Biochemistry/Biophysics

Surveys show most men in the United States are interested in using male contraceptives, yet their options remain limited to condoms or invasive vasectomies. Recent attempts to develop drugs that block sperm production, maturation, or fertilization have had limited success, providing incomplete protection or negative side effects. New approaches to male contraception are needed, but because sperm development is so complex, researchers have struggled to identify parts of the process that can be safely and effectively tinkered with. Now, Professor Ronald Evans, senior staff scientist Michael Downes, staff researcher Suk-Hyon Hong, and colleagues have found a new method of interrupting sperm production that is both non-hormonal and reversible. In a recent study, they demonstrated that treating male mice with an existing class of drugs, called HDAC (histone deacetylase) inhibitors, can interrupt the function of this protein complex and block fertility without affecting libido. The team hopes to see this therapeutic approach advanced to human clinical trials soon.

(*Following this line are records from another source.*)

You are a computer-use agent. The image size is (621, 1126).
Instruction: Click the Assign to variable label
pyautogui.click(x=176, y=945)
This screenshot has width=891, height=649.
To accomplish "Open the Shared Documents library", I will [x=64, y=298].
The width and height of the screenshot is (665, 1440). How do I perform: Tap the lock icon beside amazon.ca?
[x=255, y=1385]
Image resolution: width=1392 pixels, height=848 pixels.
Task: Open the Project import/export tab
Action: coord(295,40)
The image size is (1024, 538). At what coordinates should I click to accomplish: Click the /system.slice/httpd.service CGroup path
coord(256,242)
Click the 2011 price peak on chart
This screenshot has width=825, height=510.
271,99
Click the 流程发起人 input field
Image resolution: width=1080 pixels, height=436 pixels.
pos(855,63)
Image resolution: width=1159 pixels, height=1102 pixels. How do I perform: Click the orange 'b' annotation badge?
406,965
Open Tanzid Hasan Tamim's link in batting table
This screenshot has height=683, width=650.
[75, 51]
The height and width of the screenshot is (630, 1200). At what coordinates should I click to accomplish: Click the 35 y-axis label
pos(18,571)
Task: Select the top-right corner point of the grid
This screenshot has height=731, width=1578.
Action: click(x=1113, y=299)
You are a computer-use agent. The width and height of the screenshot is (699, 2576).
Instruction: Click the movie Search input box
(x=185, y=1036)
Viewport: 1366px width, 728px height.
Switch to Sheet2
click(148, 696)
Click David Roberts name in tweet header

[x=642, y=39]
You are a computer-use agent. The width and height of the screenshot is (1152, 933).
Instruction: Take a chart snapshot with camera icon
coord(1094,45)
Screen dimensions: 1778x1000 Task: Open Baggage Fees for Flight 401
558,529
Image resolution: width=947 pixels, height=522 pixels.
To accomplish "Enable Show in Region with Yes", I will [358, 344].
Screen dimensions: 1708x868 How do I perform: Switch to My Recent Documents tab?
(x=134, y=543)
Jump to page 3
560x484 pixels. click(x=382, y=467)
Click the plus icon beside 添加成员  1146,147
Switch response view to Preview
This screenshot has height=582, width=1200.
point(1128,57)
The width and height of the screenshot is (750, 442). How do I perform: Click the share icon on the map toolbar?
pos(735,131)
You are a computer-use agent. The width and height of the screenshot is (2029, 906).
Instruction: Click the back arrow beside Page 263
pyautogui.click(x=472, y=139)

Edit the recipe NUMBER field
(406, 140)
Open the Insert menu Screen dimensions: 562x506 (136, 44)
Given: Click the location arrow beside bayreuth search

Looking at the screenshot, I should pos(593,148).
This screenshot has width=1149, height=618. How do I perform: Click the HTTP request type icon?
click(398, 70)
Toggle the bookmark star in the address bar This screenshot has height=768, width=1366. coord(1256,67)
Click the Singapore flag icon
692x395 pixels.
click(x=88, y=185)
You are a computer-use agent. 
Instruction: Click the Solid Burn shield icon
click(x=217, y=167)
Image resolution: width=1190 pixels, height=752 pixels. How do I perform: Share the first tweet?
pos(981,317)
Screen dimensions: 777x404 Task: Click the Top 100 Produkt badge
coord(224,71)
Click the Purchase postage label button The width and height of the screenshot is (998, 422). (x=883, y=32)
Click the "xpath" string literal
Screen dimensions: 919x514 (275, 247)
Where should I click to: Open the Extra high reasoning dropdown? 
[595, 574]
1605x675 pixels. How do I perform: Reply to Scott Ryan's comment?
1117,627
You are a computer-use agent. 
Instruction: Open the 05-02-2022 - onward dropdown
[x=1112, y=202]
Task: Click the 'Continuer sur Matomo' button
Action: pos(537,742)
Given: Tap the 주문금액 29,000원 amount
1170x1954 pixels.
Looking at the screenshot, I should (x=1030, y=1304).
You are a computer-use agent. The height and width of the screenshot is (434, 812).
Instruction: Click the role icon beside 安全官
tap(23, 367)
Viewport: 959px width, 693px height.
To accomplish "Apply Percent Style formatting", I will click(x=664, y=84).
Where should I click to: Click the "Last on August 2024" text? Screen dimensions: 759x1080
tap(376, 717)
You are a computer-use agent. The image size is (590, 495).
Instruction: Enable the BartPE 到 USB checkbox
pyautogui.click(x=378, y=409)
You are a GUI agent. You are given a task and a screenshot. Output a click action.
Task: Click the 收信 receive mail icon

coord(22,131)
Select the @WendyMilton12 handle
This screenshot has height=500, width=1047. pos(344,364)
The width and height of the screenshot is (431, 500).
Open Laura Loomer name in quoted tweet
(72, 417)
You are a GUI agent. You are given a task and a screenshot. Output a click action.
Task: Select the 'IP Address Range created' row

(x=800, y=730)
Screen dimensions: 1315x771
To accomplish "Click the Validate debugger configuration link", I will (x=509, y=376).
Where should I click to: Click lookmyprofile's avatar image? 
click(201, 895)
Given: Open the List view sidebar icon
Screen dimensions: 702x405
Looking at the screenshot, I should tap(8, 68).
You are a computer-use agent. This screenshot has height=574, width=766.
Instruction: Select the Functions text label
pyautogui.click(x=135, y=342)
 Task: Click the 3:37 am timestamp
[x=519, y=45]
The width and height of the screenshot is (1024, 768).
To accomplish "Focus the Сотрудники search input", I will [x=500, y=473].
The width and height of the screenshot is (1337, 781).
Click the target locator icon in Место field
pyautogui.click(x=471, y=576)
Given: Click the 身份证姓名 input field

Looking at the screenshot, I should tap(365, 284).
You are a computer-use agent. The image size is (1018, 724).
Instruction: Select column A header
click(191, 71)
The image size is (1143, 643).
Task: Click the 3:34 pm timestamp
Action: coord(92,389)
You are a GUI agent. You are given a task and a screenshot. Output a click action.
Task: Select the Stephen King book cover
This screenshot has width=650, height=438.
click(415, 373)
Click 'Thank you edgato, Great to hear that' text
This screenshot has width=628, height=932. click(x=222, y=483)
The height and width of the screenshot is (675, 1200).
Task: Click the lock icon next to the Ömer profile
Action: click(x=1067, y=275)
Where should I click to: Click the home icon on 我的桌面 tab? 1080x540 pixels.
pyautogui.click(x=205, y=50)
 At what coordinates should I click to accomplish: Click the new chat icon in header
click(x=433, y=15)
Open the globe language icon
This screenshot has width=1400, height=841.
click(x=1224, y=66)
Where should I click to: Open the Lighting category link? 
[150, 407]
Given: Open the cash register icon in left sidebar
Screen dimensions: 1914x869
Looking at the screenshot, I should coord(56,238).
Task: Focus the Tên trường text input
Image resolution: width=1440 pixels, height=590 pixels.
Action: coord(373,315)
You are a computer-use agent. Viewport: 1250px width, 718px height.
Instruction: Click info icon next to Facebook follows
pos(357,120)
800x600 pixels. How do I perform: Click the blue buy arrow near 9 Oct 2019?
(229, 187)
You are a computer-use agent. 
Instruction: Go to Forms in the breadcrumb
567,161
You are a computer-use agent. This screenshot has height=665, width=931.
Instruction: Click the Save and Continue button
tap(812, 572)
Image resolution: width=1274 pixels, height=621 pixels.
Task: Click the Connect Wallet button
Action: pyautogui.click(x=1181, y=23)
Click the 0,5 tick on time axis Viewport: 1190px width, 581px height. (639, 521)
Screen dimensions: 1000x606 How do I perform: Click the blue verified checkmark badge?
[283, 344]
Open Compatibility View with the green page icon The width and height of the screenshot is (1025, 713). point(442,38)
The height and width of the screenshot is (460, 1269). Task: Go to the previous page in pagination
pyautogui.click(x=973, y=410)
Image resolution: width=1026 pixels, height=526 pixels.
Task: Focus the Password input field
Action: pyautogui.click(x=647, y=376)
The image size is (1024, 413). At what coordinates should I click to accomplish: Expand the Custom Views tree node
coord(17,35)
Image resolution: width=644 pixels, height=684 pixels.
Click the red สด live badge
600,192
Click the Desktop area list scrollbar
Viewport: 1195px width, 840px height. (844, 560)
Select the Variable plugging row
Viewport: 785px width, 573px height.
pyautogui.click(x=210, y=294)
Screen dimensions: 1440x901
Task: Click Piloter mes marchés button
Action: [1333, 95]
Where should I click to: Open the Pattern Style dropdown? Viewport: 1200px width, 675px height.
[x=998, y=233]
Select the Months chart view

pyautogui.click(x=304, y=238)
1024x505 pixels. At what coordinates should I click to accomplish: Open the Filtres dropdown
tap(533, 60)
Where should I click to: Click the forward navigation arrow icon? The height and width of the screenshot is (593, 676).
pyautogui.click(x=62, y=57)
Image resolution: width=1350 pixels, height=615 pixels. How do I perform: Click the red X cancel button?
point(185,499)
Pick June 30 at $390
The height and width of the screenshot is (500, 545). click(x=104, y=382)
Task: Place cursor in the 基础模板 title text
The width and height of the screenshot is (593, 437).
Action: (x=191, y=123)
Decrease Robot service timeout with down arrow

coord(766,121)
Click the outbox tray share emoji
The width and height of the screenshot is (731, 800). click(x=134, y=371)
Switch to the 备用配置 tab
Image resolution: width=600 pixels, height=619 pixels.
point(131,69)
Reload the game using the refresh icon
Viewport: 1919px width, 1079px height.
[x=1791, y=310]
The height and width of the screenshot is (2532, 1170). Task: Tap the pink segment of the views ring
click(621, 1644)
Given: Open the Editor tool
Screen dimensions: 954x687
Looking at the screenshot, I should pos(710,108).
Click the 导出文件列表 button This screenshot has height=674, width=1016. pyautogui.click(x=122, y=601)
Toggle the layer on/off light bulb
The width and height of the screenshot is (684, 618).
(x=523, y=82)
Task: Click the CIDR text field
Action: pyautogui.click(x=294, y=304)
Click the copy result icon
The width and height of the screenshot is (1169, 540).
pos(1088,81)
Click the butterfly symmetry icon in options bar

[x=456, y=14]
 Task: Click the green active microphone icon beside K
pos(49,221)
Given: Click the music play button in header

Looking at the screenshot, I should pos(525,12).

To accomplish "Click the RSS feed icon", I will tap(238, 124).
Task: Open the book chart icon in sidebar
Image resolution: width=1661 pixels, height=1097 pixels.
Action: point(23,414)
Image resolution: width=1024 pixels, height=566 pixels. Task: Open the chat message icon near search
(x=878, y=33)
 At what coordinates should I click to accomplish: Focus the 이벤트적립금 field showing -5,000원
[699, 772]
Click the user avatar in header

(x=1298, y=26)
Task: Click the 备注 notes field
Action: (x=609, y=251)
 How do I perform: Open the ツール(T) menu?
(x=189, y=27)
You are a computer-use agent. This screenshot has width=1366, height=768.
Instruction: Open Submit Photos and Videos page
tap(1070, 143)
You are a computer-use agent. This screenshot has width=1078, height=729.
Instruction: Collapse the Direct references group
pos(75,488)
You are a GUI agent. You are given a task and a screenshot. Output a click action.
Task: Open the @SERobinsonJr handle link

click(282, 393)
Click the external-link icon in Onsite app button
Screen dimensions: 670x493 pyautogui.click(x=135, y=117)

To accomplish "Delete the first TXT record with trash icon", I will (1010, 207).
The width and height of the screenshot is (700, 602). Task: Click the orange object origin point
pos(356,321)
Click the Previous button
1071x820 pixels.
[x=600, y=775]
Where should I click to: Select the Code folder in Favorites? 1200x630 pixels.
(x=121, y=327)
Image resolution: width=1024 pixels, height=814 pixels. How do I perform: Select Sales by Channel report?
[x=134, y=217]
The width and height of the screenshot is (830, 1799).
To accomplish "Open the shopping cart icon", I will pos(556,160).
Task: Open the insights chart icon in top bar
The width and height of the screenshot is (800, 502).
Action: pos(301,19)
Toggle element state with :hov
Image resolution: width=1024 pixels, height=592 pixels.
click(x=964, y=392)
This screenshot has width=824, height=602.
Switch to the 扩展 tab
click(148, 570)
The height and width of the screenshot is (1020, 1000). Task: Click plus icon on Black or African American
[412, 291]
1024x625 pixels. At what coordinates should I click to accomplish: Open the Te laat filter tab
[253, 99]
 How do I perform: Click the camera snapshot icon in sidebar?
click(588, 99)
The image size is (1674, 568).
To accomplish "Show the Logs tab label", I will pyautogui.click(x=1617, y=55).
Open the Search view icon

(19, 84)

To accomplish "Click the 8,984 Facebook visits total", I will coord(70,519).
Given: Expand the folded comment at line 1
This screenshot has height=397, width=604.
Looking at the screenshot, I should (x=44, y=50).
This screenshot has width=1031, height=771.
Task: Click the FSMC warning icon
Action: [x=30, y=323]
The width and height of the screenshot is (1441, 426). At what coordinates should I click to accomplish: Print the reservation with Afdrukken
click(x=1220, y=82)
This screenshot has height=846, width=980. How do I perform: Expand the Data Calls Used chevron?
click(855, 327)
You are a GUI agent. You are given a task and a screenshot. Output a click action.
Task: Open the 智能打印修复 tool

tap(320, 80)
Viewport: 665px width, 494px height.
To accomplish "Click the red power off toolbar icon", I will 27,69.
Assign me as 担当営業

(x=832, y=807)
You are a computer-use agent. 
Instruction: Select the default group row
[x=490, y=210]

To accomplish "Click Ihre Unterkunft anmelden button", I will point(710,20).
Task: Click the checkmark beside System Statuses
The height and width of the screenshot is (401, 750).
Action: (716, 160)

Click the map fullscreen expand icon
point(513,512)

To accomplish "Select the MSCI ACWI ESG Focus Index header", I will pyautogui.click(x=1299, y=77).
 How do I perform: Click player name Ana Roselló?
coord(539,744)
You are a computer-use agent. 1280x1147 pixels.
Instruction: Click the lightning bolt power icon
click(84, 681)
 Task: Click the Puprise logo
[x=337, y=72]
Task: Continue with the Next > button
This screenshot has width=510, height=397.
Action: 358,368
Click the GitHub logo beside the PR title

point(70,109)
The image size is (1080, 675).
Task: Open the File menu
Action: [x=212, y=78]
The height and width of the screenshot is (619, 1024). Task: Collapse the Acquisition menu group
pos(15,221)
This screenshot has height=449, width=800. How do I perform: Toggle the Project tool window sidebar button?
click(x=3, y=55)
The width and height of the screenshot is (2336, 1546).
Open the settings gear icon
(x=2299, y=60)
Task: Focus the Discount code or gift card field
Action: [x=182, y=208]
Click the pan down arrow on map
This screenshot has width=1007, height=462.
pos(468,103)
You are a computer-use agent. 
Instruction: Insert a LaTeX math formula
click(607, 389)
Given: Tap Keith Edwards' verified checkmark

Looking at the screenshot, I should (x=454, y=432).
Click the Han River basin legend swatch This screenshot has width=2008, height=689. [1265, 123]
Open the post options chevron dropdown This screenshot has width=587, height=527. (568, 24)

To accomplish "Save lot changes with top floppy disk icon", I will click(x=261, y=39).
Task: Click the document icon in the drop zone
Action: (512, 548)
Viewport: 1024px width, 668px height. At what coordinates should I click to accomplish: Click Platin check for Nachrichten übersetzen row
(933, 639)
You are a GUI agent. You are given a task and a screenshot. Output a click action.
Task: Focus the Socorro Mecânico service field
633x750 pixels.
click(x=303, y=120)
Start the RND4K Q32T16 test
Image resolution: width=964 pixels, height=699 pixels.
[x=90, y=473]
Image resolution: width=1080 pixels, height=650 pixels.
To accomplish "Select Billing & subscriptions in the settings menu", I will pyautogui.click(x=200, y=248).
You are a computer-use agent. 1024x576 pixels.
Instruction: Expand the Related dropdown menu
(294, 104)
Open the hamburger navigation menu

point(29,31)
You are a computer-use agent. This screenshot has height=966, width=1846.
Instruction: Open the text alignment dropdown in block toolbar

Telomeres—the protective endcaps on our chromosomes—shorten as we age, eventually getting so whittled down that our DNA becomes exposed, and our cells die. However, the specifics of when and how this happens, and whether certain chromosomes are more affected than others, have been unclear—until now. Professor and CSO Jan Karlseder, postdoctoral researcher Tobias Schmidt, and colleagues teamed up with Oxford Nanopore Technologies to develop Telo-seq, a groundbreaking method for determining the precise length and entire sequence of telomeres on each individual human chromosome. They have already used the tool to discover features of telomere biology that were unobservable with previous methods. Telo-seq will facilitate a flurry of new insights into the molecular dynamics of cancer and aging, which will likely inspire future telomere-targeting therapeutics.